# Looking For a House/Flat Share



## LawrenceDudley (Feb 11, 2009)

Hiya guys/girls,

I'm looking at emigrating to Dubai sometime at the end of this month/beginning of March. I've got a job secured but my employer has asked me to see if I can find somewhere to stay of my own accord.

I've got a budget of 8,000 UAD per month but this is for everything, including accommodation. I know it's not a huge amount but I'm sick of the weather in the UK and everyone grumbling about the doom and gloom of a recession.

I know everything's not rosy in Dubai either but I've made up my mind now 

I think with my budget that a house share makes most sense - I'm a young professional photographer/designer, I'm fun, happy and easy going. Is anyone looking for someone to move in to help with rent and what not? Even if you're not if you could give me guideline prices that would help me a lot 

Look forward to hearing from you!


----------



## dizzyizzy (Mar 30, 2008)

8000 aed a month is gonna have you quite thight! You will need to find shared accomodation in a shared room. Try dubizzle.com. Sharing rooms I think start around 2000 aed monthly and it all depends on where you want to live (always preferably closer to work but you will also need to take your budget into consideration)

Whereabouts will you be working?

Good luck!


----------



## LawrenceDudley (Feb 11, 2009)

Yeah I know it's tight but I've had an immense time in Dubai for a month on less than that (just goes to show it doesn't _have_ to be expensive). I'm gonna be working in Al Aweer, it's a bit out of the way, I know, but it's not toooo far from town on the greater scheme of things.

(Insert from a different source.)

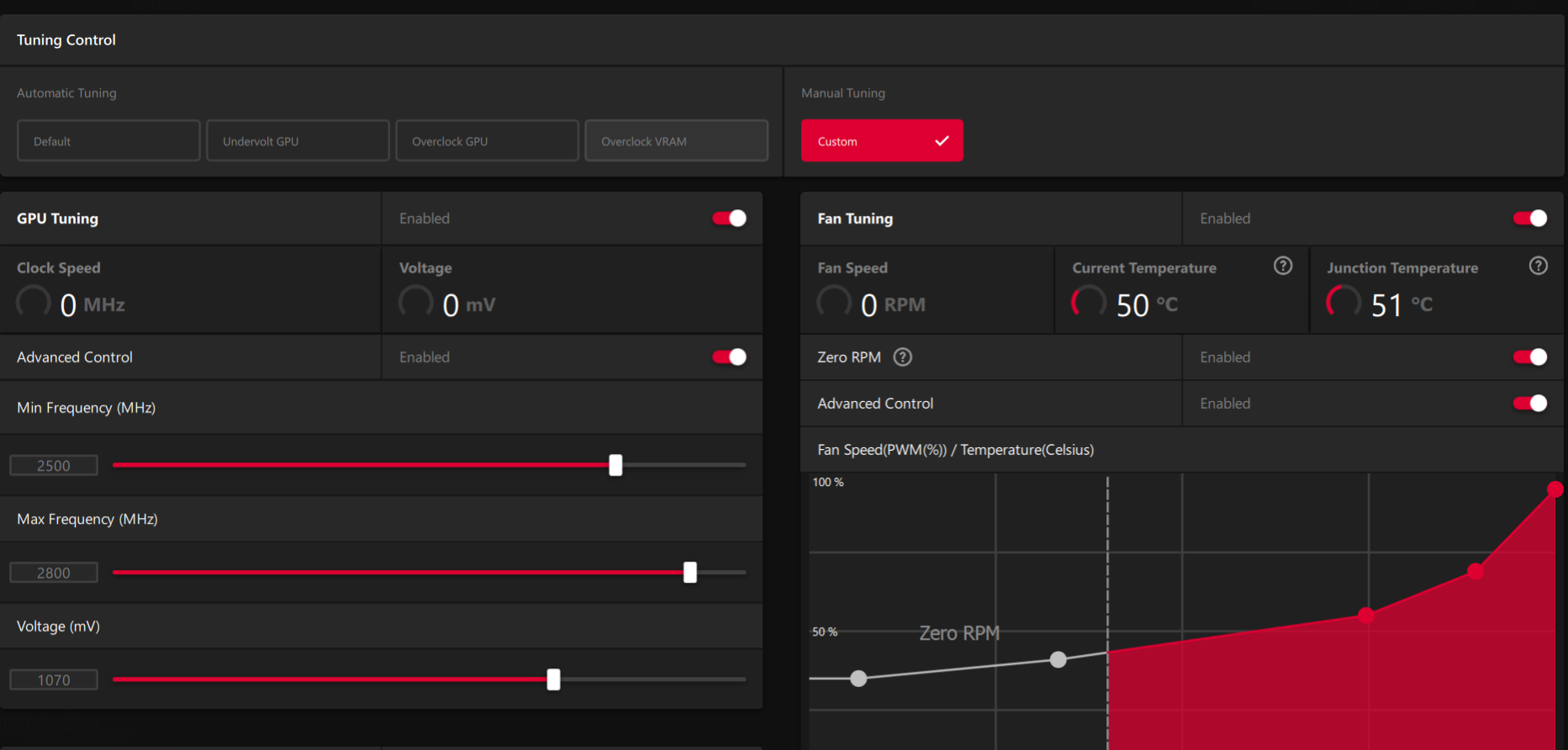Screen dimensions: 1568x750
Task: Click the checkmark on Custom tuning
Action: [942, 141]
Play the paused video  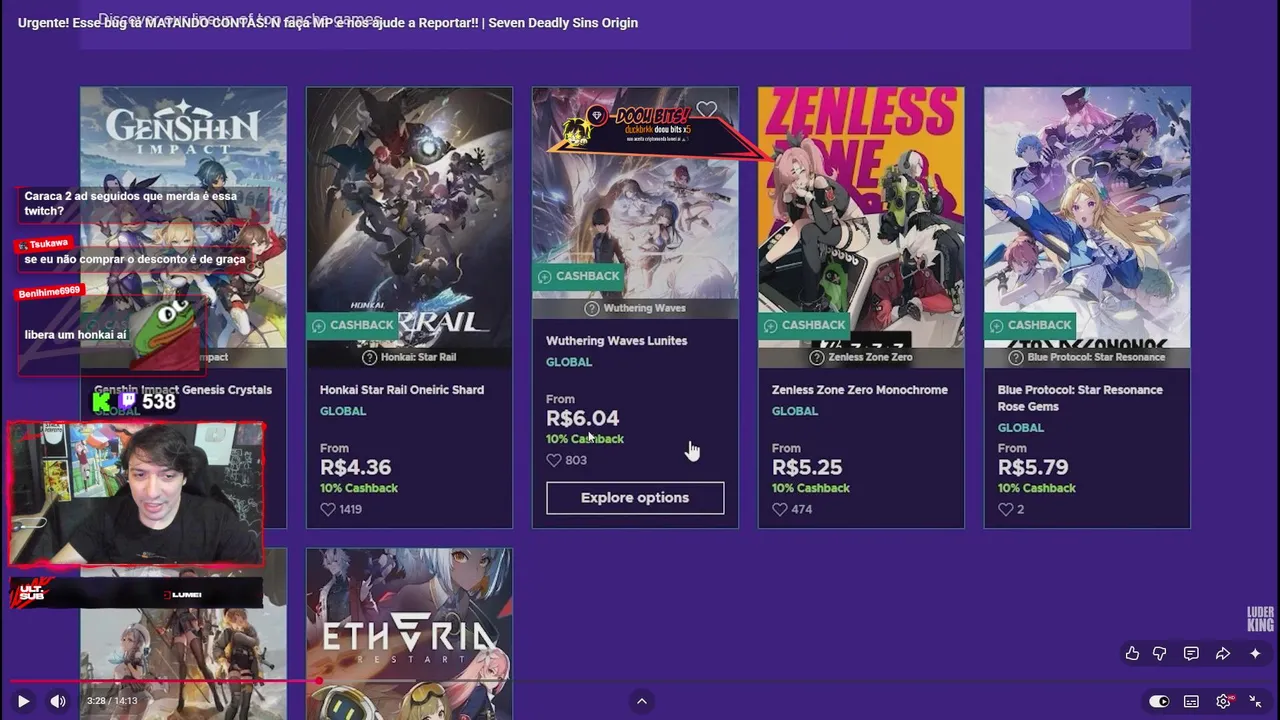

Where's close by and good to live in? Thanks for the price guide, checking Dubizzle. Shared room as in a room with another person in it? That could be a dealbreaker as there's no way I'm gonna do that...


----------



## LawrenceDudley (Feb 11, 2009)

Sorry, figured it out, I will not have to live in squalor afterall. Uk terminology is flatshare/houseshare, not roomshare. My bad!


----------



## dizzyizzy (Mar 30, 2008)

to get your own room i think you would need at least 4000 dhs a month... i could be wrong but check dubizzle then. no idea where this place you mention is but i can check out later and give u suggestions of plces to live (gotta run to the gym now!).. in the meanwhile check deira and bur dubai .. good luck


----------



## sgilli3 (Mar 23, 2008)

LawrenceDudley said:


> Yeah I know it's tight but I've had an immense time in Dubai for a month on less than that (just goes to show it doesn't _have_ to be expensive). I'm gonna be working in Al Aweer, it's a bit out of the way, I know, but it's not toooo far from town on the greater scheme of things.
> 
> Where's close by and good to live in? Thanks for the price guide, checking Dubizzle. Shared room as in a room with another person in it? That could be a dealbreaker as there's no way I'm gonna do that...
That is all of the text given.